The expression “first impressions are everything” applies to your new hire’s first day at your company. Successful onboarding can also decrease the time from day one to productivity, increase their satisfaction, improve retention and create a smoother experience for their new team as well. If I had to give you one tip for onboarding, it would be to personalize the experience.
What does it mean to personalize onboarding? The new hire should be given onboarding materials relevant to their role within the organization and the experience should be tailored to how they learn. It is an overwhelming experience to be given every single piece of information about the company all at once, and it isn’t very helpful if the new employee doesn’t know their role in the company and how they would fit into the larger picture. If you need to send some broader legal forms, employee handbooks, technology configurations, and similar items try to have them done before the employee’s first day. This allows the first day to be focused more specifically on learning the role.

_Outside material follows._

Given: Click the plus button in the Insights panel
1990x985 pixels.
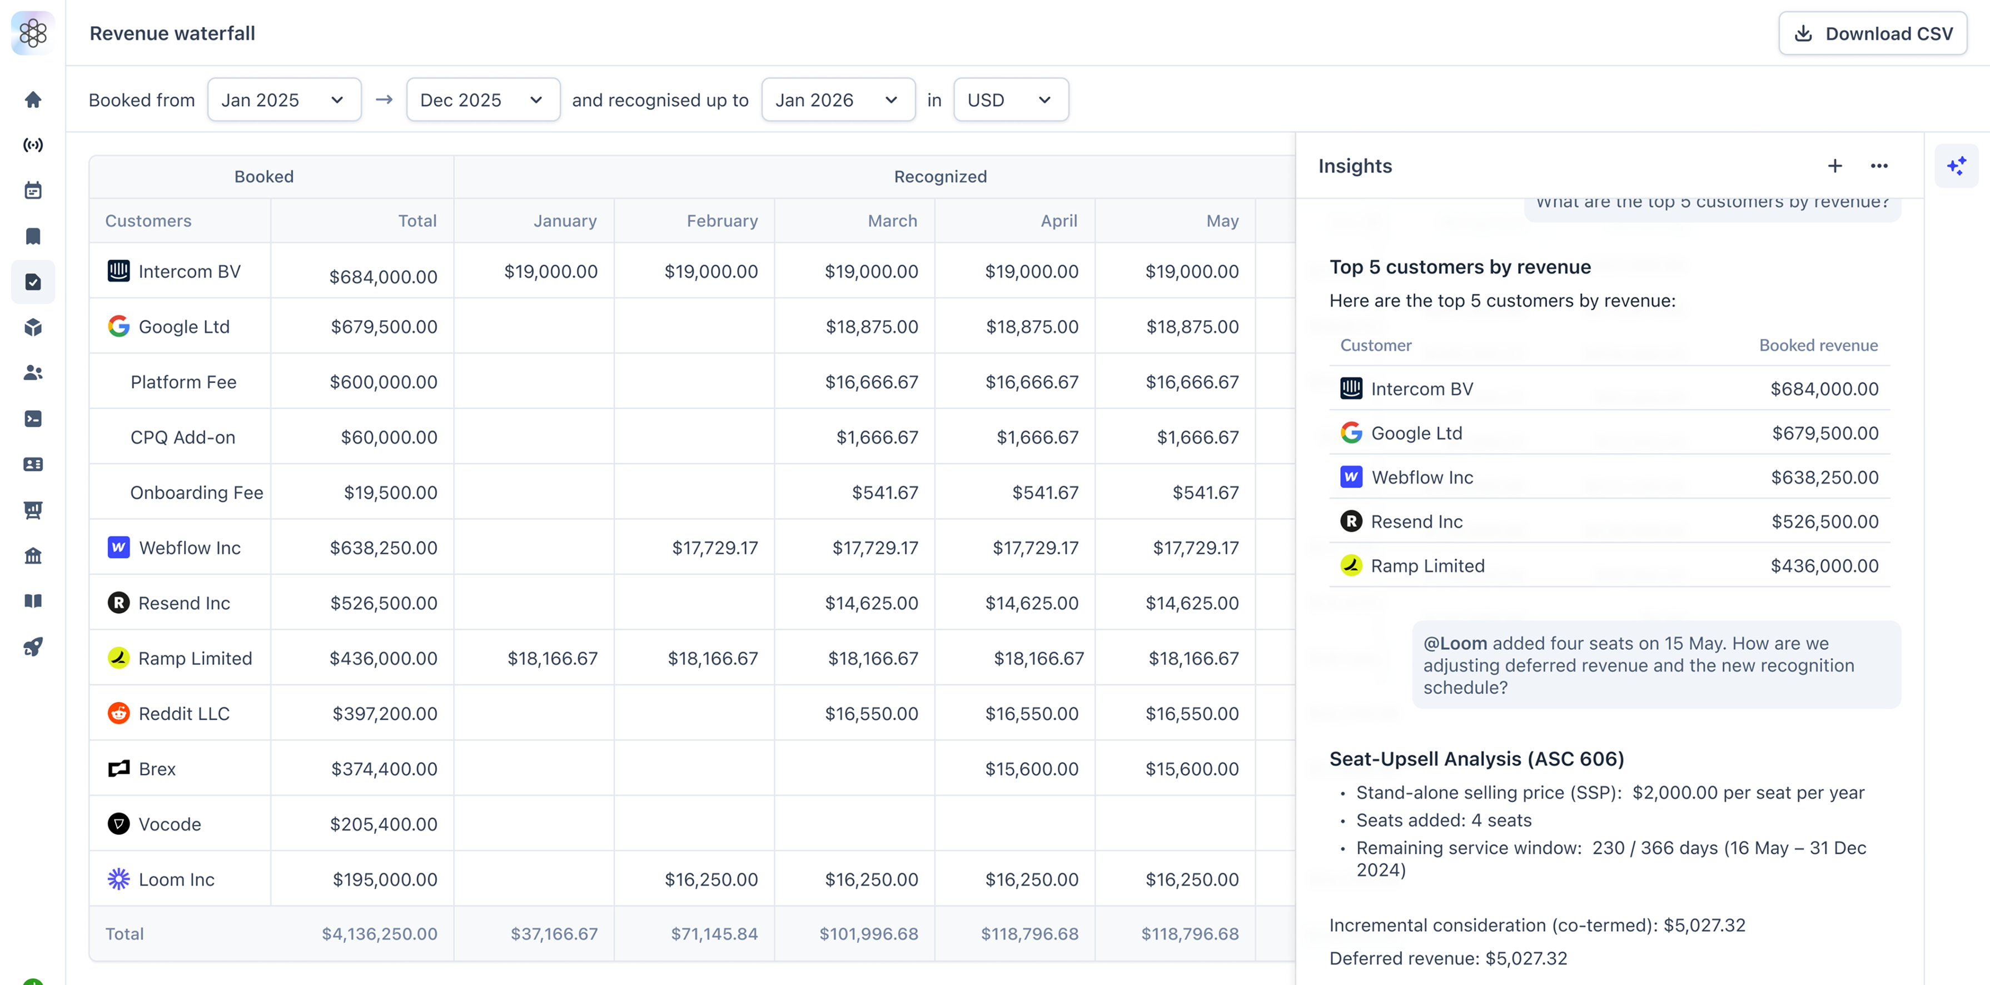Looking at the screenshot, I should tap(1835, 165).
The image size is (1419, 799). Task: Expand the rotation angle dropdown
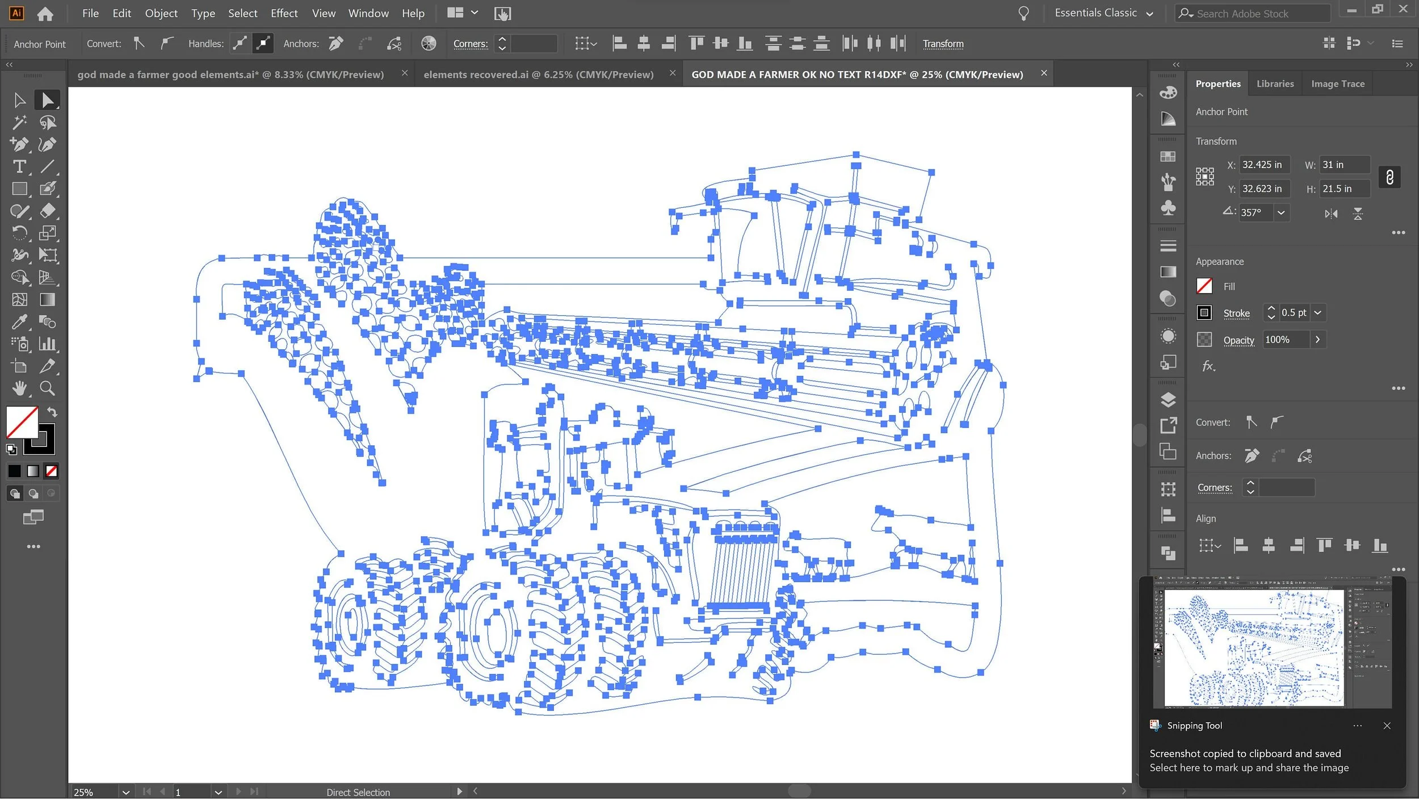pyautogui.click(x=1281, y=212)
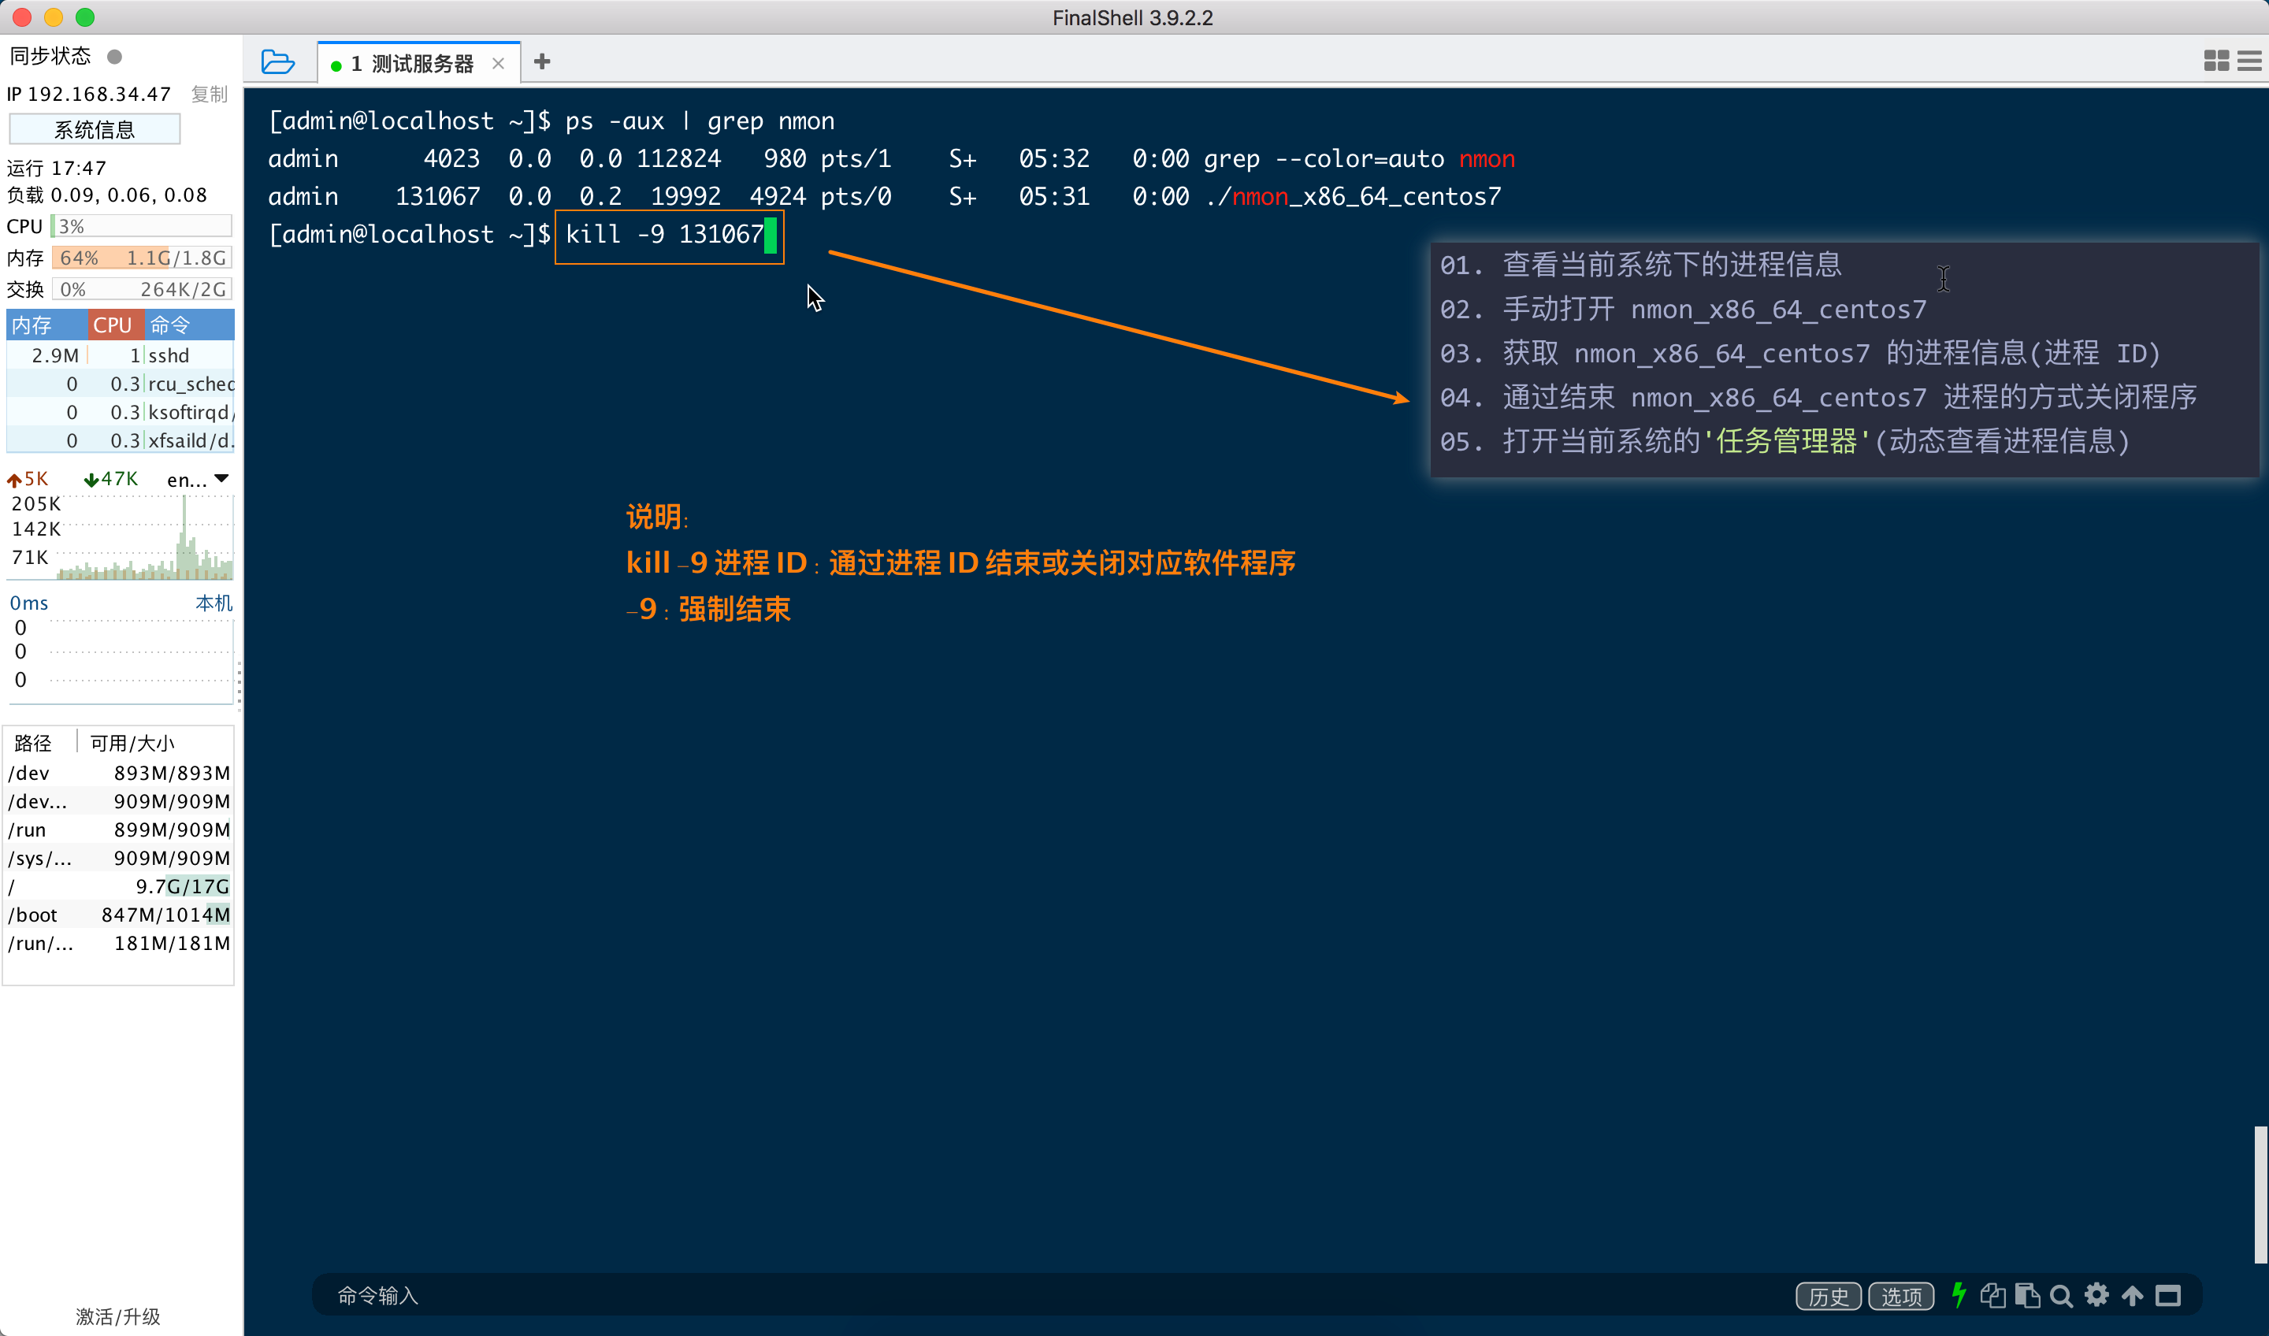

Think about these two vastly different experiences for the first day. The first experience is sitting down on your first day and being handed 10 forms, an employee handbook, and then spending two or three hours sitting with someone from IT. The second experience is getting sent a handful of legal forms with your offer letter to sign and return with the offer letter, upon receipt of the offer letter you’re given the employee handbook and then on your first day you have to sign a couple of forms and you’re given a laptop loaded with the tools you need to do your job already installed. The second experience is smoother and allows for more time focused on the meat of the job and seems less overwhelming.
The other way to personalize onboarding is to tailor the teaching of the material to the way that your employee most likes to learn. Learning about their hardwiring can help you make sure that you’re not trying to fit a square peg into a round hole and makes the employee feel empowered to more easily learn. The onboarding plan for employees can vary greatly based on their hardwiring. If your employee really learns best from sequential lists then you can develop a list detailing out a typical day or things that need to be covered. If your employee best learns from being given a general understanding of the role and being able to learn by doing then the plan can be structured around them getting to try to perform the tasks themselves. Now think about these very two different learning styles that I describe and imagine how panicked or frustrated the employee might be if they were forced to use the other style of learning to be onboarded, it would be a very rough first day.
The cost of having to refill a position after turnover can be significant, help your new employees have a happy and long future with your organization by making a great first impression in their onboarding experience.